--- Request 1 ---
Please retype the stretch of the piece on Frends consulting teams from "Full-stack teams are" through "and Service Managers.".
--- Request 2 ---
Summarize the piece on Frends consulting teams in two sentences.

--- Page extract ---
Everyday life in the consulting teams
The integration experts working at Frends are divided into consultancy teams. We interviewed Integration Developer Jura Laakkonen from the longest-standing Energy team to shed light on everyday life and the reasons for the good vibes and job satisfaction.
"I think the atmosphere at our workplace is unique, and it has remained the same throughout my career. There is an incredible spirit of friendship and camaraderie here," says Jura, who has worked at the company for more than 12 years.
Full-stack teams are built around client accounts
The consultancy teams in the integration unit are built around client accounts and the projects that come with them. The Energy team is, as its name suggests, specialised in energy clients, but otherwise, the teams have a wide range of clients.
Sometimes projects are carried out across team boundaries, but often the skills required for a project are found within the same team, as each team employs a full stack of Integration Architects, Integration Developers, and Service Managers.
The majority of the client communication for the projects is handled by the Service Managers. Service Managers act as a link between developers and clients. The Service Manager is the primary contact for the client. They receive the work from the client, ticket it and resource the personnel on a weekly basis on who will do what and how. Service Managers also keep track of what tasks are coming up in the future.

--- Information supplied ---
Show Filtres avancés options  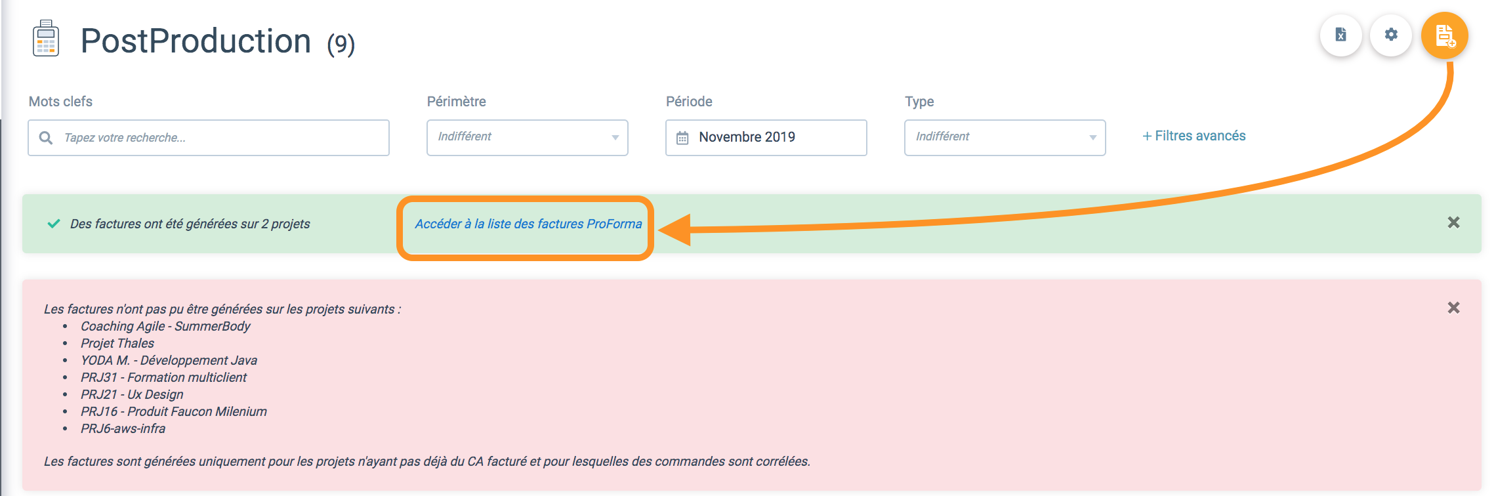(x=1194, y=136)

--

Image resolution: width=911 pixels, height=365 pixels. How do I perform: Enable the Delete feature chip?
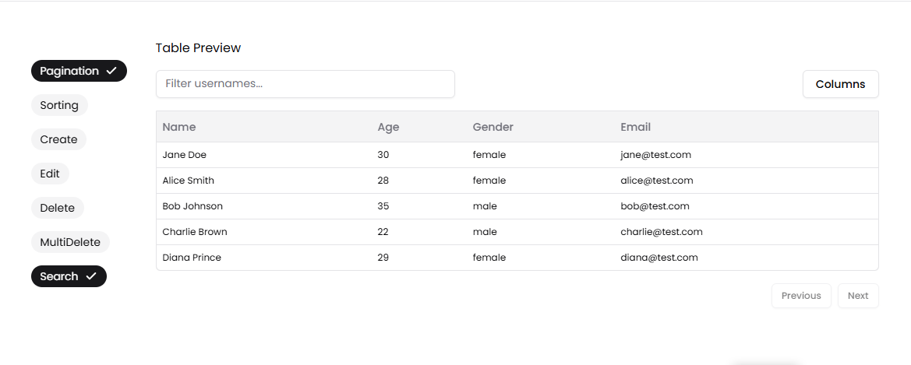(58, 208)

--- Output 1 ---
Full-stack teams are built around client accounts
The consultancy teams in the integration unit are built around client accounts and the projects that come with them. The Energy team is, as its name suggests, specialised in energy clients, but otherwise, the teams have a wide range of clients.
Sometimes projects are carried out across team boundaries, but often the skills required for a project are found within the same team, as each team employs a full stack of Integration Architects, Integration Developers, and Service Managers.

--- Output 2 ---
Frends divides its integration experts into consultancy teams built around client accounts, and each team has a full stack of Integration Architects, Integration Developers, and Service Managers. Service Managers handle most client communication and act as the link between developers and clients, receiving work, ticketing it, and assigning personnel weekly.